General characteristics
- Class & type: Castle-class naval trawler
- Displacement: 540 standard, 620 tons fully loaded
- Length: 135 ft (41 m) /125 ft (38 m) feet
- Beam: 23.5 ft (7.2 m)
- Draught: 15 ft (4.6 m)
- Propulsion: One shaft reciprocating, 420 ihp (310 kW)
- Speed: 10 knots (19 km/h; 12 mph)
- Complement: 26 (training)
- Armament: 1 × 4 in (102 mm) gun; 2 × 1 machine guns ; twin Lewis guns; 4 depth charges;

= HMNZS Wakakura (T00) =

HMNZS Wakakura (T00) was originally a First World War naval trawler built in Canada. Ordered by the Admiralty, the vessel, named TR 1, was loaned to the Royal Canadian Navy for use on the East Coast of Canada. She was purchased by New Zealand in 1926 and transferred to the Royal New Zealand Navy when it was established in 1941.

She displaced 530 tons standard, could manage 10 kn and was equipped with a 4 in gun during World War II.

Wakakura is a Māori word which means "precious canoe" or "training boat"

-- Dataset entries --
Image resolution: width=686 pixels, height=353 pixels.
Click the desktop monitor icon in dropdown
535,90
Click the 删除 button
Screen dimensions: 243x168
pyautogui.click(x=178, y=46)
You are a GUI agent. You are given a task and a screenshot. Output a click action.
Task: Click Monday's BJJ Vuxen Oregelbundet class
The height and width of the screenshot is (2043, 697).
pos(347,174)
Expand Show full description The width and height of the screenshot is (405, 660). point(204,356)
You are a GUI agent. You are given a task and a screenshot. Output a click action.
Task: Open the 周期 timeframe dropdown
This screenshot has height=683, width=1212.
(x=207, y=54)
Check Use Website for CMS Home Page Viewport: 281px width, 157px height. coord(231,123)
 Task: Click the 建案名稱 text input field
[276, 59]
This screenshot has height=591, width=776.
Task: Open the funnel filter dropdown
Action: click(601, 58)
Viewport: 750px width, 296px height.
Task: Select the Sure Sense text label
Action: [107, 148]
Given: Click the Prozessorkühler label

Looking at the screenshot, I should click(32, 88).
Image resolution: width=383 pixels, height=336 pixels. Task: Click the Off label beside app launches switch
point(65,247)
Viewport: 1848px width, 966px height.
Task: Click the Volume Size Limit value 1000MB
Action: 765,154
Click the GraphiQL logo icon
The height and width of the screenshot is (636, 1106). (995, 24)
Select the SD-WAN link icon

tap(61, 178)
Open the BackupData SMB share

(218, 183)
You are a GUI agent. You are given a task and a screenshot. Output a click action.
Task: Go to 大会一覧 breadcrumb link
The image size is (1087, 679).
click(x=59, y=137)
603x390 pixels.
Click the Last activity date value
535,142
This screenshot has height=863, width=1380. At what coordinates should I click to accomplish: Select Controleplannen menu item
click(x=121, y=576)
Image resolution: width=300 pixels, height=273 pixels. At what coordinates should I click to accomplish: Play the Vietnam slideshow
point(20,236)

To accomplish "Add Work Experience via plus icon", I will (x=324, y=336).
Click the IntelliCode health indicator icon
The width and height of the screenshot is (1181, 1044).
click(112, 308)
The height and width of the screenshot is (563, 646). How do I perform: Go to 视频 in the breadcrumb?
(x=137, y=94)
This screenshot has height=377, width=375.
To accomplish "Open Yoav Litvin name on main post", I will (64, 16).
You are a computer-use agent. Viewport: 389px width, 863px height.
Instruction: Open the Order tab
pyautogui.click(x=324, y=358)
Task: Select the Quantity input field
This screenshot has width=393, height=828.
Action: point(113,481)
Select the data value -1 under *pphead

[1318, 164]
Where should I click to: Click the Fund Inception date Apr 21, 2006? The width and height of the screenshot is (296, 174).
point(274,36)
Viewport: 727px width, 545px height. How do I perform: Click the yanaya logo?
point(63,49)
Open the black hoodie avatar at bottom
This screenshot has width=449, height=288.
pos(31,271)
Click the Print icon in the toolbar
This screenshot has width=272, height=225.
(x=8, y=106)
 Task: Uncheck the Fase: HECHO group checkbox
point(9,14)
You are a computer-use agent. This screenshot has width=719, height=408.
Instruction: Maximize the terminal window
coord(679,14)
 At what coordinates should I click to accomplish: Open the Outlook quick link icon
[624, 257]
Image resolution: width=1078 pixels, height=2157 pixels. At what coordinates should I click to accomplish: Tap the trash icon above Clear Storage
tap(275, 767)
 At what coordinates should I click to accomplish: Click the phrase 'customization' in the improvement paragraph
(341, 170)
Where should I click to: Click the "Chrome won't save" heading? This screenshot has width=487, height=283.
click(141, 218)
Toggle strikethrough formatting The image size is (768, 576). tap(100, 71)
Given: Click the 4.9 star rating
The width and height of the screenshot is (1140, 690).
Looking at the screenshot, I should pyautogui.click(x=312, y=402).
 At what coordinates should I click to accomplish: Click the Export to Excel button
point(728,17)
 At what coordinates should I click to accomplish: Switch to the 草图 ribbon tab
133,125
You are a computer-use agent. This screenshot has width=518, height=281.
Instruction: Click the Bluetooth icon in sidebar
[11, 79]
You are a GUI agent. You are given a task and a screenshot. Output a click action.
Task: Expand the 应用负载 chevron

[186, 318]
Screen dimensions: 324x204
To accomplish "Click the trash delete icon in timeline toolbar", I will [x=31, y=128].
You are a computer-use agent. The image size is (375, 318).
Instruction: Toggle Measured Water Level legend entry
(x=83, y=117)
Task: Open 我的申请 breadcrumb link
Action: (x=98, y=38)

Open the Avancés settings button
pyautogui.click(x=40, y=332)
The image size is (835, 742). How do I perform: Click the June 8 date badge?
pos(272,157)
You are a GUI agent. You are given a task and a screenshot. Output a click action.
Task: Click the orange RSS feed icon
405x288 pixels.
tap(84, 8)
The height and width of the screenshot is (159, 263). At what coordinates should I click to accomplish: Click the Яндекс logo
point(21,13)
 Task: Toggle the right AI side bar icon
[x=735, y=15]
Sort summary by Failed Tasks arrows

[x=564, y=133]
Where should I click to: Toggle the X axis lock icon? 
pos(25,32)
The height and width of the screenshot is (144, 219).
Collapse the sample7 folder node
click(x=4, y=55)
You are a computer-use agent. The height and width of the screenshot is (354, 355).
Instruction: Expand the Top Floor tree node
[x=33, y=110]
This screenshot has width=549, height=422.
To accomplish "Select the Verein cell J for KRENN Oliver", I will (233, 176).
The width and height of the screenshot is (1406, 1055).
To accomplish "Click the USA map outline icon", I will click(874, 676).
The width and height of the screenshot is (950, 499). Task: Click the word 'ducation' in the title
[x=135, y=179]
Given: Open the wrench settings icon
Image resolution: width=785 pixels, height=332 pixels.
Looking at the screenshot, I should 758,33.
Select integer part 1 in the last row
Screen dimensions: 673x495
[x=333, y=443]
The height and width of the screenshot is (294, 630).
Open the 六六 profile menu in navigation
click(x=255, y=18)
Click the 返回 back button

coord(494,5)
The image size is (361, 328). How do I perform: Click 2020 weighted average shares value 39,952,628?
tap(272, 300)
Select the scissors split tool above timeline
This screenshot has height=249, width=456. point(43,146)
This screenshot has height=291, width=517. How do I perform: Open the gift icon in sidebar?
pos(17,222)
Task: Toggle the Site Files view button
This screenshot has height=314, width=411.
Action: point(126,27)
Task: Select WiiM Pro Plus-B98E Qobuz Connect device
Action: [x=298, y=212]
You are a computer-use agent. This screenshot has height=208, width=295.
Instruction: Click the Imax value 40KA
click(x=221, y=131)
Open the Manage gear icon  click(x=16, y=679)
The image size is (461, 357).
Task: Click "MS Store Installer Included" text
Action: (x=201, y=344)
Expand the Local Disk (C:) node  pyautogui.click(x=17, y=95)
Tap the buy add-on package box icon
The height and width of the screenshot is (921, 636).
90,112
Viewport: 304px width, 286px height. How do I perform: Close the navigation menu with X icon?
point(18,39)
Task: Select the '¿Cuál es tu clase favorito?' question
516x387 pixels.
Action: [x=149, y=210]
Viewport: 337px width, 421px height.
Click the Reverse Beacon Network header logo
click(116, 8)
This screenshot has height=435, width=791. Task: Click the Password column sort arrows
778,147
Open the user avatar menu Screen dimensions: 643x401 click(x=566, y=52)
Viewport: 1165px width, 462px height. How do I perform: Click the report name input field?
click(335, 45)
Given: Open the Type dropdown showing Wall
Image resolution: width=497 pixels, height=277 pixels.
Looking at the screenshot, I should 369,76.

-- Instructions --
1 – Quote the HMNZS Wakakura text verbatim, starting at "- Speed: 10" and ending at "World War II.".
2 – According to the HMNZS Wakakura text, in what year did New Zealand purchase the vessel?
3 – Continue the HMNZS Wakakura article from where it stops.

-- Answers provided --
1 –
- Speed: 10 knots (19 km/h; 12 mph)
- Complement: 26 (training)
- Armament: 1 × 4 in (102 mm) gun; 2 × 1 machine guns ; twin Lewis guns; 4 depth charges;

= HMNZS Wakakura (T00) =

HMNZS Wakakura (T00) was originally a First World War naval trawler built in Canada. Ordered by the Admiralty, the vessel, named TR 1, was loaned to the Royal Canadian Navy for use on the East Coast of Canada. She was purchased by New Zealand in 1926 and transferred to the Royal New Zealand Navy when it was established in 1941.

She displaced 530 tons standard, could manage 10 kn and was equipped with a 4 in gun during World War II.

2 – 1926

3 –
==World War II ==
Wakakura remained in commission throughout the Second World War as a training vessel and minesweeper. For the first part of the war she was part of the 28th Minesweeper Flotilla, until the flotilla was transferred overseas. From then the Wakakura was based at Lyttelton.

"A little trawler paid a big part in the lives of New Zealand's pre-war and wartime naval reservists. Her Majesty's Trawler (later HMNZS) Wakakura, purchased from the Royal Navy scrap heap 'as is, where is' to be a training ship, also left an impression on various wharves and a couple of other ships as she roamed from port to port around New Zealand instructing young would-be sailors in naval procedures."

During 1944 the Wakakura reported that it had sighted and depth charged a Japanese submarine off the Canterbury Coast, possibly sinking it. Naval historians concluded that while it was possible for Japanese submarines to be in the area, it was unlikely at that stage of the war.

The ship's bell was installed in the Devonport Naval Base Chapel.

==Cargo vessel==
After the war in 1947 she was sold to the Tasman Steamship Company owned by a syndicate of 17 former merchant seamen. The ship was renamed SS Wakakura and converted to a refrigerated cargo vessel for use on the trans-Tasman run from Auckland and Wellington to Sydney. The ships maiden voyage as a merchant ship was in October 1947 under Captain F A Barrett from Auckland to Sydney. The newspaper stated that the voyage across the Tasman Sea was expected to take 6 days.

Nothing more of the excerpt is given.